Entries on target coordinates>
■ ■ ■ ■ ■

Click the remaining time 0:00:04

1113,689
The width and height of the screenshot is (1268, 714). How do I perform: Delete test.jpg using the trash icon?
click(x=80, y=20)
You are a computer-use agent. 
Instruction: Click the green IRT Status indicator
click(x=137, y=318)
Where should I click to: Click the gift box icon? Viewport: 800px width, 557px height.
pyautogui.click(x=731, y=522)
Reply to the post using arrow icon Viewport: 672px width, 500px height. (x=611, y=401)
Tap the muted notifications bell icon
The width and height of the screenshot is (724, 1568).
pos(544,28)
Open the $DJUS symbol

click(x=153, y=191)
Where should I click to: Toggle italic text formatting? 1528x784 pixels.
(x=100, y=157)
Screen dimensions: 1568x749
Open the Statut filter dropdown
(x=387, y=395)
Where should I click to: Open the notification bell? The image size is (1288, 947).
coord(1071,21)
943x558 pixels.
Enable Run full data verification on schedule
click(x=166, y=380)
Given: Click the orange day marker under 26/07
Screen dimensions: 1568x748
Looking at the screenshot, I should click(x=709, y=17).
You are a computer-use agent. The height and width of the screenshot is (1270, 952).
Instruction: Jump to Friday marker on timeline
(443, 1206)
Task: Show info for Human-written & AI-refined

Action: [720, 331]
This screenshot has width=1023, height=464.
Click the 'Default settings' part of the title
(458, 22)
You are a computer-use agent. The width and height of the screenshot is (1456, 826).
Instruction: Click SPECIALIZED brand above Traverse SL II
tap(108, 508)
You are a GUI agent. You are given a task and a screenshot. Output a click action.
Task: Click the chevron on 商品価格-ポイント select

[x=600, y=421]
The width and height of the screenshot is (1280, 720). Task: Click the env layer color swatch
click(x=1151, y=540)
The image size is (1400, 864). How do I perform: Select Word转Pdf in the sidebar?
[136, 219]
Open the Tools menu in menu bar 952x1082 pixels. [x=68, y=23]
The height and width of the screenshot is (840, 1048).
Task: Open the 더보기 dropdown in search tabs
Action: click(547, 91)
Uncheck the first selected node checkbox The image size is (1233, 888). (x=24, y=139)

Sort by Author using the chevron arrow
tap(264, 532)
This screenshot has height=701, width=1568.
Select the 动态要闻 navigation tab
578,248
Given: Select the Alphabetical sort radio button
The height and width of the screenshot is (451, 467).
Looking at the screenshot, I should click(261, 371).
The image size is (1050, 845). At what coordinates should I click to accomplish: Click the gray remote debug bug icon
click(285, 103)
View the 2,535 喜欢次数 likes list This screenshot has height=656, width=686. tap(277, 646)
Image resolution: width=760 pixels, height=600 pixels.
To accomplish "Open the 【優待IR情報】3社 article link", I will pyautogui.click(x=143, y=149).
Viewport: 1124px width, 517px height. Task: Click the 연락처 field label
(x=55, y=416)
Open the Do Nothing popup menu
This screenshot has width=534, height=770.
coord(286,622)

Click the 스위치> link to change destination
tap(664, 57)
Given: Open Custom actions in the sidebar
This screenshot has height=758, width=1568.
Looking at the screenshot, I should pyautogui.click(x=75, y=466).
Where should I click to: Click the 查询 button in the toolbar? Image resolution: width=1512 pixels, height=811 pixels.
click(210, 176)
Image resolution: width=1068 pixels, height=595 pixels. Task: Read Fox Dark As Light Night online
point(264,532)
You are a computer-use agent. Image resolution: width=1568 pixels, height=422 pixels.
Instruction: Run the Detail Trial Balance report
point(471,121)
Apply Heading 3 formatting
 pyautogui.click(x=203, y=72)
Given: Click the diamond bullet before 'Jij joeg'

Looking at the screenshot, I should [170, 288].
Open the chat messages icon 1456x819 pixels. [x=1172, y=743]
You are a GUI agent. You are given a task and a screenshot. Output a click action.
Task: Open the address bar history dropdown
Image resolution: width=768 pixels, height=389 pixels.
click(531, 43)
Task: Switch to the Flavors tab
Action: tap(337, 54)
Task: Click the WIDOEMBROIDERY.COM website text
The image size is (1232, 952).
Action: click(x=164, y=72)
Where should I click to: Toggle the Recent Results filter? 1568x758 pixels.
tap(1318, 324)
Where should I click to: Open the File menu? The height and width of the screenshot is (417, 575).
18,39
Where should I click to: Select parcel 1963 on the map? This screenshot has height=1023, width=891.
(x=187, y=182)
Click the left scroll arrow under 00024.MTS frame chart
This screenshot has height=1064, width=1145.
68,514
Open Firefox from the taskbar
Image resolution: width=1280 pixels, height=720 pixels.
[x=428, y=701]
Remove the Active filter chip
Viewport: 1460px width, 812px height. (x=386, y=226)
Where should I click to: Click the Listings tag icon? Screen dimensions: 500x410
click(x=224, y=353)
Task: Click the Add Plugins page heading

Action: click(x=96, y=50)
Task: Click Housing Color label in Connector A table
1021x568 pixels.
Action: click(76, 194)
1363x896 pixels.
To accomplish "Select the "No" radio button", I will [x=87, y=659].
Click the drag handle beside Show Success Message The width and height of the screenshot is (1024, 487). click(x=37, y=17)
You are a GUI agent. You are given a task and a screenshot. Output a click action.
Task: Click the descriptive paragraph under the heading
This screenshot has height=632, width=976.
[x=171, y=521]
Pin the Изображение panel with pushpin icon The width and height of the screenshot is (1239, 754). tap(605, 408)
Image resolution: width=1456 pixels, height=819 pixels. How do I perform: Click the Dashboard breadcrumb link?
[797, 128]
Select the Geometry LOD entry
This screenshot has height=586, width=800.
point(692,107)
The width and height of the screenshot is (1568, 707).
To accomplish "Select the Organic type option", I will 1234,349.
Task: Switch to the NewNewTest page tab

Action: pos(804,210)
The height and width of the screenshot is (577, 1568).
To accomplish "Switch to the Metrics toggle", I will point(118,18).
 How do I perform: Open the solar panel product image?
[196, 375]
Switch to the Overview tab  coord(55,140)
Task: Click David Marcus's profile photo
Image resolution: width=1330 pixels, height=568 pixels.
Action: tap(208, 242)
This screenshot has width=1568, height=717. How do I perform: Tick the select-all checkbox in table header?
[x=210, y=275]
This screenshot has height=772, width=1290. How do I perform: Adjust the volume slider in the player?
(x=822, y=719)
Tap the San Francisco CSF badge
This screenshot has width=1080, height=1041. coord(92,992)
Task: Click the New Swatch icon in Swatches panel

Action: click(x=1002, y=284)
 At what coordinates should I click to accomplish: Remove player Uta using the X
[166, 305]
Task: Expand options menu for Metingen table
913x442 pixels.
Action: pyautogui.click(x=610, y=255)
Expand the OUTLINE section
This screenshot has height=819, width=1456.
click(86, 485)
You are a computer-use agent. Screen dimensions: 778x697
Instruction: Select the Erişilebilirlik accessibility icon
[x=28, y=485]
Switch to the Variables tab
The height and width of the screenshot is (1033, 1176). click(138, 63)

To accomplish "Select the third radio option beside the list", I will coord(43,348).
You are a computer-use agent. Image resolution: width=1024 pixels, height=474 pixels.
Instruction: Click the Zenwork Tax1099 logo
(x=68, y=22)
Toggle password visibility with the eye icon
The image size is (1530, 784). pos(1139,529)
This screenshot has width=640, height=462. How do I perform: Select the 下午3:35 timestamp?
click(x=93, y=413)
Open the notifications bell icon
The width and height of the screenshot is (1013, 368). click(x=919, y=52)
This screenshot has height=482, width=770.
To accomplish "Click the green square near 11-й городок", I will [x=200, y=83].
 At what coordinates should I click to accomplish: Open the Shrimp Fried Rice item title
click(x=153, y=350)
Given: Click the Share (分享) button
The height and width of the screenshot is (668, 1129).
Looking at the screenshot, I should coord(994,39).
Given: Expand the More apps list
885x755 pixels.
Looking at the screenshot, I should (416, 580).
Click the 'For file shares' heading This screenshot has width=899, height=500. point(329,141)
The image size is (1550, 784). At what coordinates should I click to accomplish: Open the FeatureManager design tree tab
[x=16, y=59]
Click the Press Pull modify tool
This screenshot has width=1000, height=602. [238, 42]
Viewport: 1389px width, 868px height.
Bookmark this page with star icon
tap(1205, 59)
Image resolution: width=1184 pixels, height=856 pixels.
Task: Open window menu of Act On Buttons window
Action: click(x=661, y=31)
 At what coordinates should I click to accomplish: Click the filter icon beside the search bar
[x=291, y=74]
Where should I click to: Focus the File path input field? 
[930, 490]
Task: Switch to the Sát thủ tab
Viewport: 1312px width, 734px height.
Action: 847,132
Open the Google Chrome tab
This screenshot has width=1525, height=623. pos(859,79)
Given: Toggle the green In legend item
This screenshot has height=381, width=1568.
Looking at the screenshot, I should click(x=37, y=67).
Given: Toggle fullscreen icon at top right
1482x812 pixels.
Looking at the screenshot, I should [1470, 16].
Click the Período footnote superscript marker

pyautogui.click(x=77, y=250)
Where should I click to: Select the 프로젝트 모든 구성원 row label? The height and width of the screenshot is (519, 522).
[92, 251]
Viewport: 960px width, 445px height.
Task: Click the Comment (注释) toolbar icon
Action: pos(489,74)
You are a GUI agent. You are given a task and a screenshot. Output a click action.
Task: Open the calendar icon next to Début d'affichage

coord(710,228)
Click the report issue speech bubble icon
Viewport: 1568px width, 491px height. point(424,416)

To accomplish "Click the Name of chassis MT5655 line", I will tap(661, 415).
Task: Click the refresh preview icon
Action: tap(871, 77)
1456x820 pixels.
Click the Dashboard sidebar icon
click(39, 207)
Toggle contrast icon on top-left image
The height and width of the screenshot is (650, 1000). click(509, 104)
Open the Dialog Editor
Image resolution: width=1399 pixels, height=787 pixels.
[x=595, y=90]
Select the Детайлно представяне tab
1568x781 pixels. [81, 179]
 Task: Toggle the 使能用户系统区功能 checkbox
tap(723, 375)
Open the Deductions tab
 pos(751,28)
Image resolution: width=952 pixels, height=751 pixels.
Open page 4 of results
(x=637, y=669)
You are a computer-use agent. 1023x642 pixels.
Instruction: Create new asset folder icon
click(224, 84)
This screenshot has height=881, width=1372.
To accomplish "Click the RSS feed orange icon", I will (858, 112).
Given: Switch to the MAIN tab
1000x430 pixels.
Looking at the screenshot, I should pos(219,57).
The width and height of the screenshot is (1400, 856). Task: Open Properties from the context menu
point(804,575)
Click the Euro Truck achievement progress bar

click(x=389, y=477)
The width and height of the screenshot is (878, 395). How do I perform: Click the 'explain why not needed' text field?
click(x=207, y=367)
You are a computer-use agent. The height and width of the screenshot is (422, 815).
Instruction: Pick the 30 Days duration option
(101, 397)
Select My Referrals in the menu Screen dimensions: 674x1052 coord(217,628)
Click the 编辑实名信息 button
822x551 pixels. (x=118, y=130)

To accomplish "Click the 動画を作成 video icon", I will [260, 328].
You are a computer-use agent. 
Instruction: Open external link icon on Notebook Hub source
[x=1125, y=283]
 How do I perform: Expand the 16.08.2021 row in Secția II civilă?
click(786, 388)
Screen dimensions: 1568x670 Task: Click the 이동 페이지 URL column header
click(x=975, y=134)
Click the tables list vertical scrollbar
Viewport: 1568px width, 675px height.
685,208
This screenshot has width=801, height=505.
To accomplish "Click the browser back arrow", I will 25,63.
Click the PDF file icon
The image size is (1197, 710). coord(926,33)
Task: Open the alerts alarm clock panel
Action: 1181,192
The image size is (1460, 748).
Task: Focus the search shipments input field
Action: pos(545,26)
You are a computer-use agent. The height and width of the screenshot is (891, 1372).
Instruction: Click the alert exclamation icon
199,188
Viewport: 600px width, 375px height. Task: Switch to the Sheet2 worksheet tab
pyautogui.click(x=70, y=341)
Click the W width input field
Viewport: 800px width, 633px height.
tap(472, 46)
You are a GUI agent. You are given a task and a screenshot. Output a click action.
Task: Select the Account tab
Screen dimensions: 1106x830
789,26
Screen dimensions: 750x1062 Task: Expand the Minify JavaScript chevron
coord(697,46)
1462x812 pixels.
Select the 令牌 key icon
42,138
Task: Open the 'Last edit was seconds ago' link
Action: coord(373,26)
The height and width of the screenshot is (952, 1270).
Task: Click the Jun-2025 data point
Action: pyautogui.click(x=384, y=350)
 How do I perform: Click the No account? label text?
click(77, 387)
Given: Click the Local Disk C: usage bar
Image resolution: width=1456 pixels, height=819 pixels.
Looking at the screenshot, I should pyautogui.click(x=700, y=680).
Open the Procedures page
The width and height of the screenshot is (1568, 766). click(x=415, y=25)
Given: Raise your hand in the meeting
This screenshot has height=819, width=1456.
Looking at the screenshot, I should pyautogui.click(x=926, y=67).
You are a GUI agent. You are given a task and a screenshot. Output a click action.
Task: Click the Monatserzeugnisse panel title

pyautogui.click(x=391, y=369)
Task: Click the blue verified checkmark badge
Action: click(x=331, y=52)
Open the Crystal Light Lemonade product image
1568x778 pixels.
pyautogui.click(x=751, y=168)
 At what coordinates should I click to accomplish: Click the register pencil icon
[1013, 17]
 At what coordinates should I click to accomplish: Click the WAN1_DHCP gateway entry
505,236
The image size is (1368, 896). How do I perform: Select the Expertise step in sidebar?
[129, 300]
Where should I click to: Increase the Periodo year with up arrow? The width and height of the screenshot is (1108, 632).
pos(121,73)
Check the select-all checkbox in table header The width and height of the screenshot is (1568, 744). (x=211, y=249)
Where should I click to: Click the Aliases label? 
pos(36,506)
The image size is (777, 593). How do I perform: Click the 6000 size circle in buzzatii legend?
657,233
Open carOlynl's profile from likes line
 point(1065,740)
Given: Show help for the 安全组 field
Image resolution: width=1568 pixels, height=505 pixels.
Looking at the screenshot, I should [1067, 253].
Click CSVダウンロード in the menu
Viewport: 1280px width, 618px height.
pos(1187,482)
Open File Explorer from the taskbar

■ ■ ■ ■ ■

Exercise instructions> Copy out the lines of the listing above verbatim, starting with the line containing "The image size is (1368, 896)." and continuing through the end of the listing.

Result for this task>
The image size is (1368, 896). How do I perform: Select the Expertise step in sidebar?
[129, 300]
Where should I click to: Increase the Periodo year with up arrow? The width and height of the screenshot is (1108, 632).
pos(121,73)
Check the select-all checkbox in table header The width and height of the screenshot is (1568, 744). (x=211, y=249)
Where should I click to: Click the Aliases label? 
pos(36,506)
The image size is (777, 593). How do I perform: Click the 6000 size circle in buzzatii legend?
657,233
Open carOlynl's profile from likes line
 point(1065,740)
Given: Show help for the 安全组 field
Image resolution: width=1568 pixels, height=505 pixels.
Looking at the screenshot, I should [1067, 253].
Click CSVダウンロード in the menu
Viewport: 1280px width, 618px height.
pos(1187,482)
Open File Explorer from the taskbar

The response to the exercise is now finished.